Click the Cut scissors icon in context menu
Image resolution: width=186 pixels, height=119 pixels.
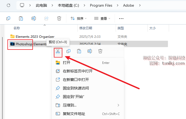tap(58, 51)
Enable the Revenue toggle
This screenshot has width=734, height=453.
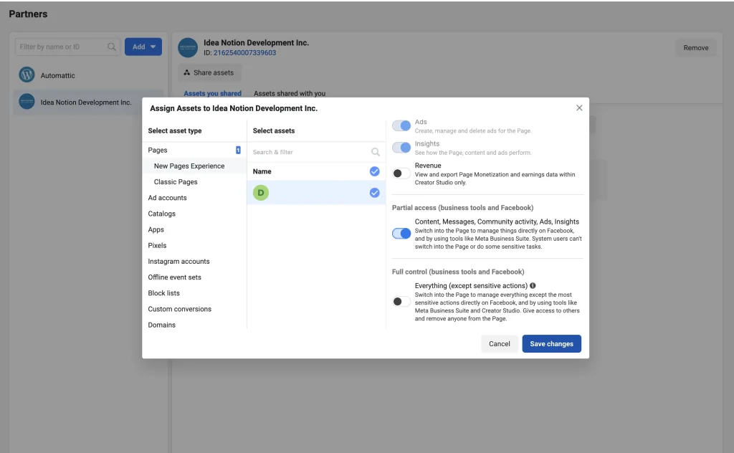point(401,173)
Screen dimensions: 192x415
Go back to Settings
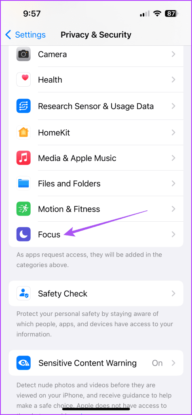[25, 35]
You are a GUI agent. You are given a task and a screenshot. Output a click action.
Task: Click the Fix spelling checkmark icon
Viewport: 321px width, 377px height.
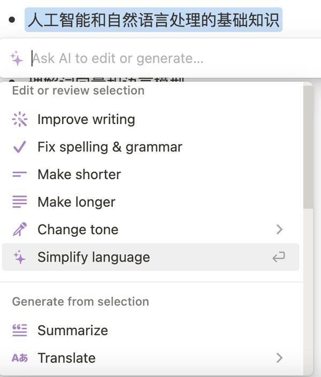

**Exercise requirements**
What is needed is an exact transcription of every entry, minus the pictures.

**Task response**
Click the Cut scissors icon in context menu
Image resolution: width=186 pixels, height=119 pixels.
tap(58, 51)
Enable the Revenue toggle
This screenshot has width=734, height=453.
point(401,173)
Screen dimensions: 192x415
Go back to Settings
[25, 35]
You are a GUI agent. You are given a task and a screenshot. Output a click action.
Task: Click the Fix spelling checkmark icon
Viewport: 321px width, 377px height.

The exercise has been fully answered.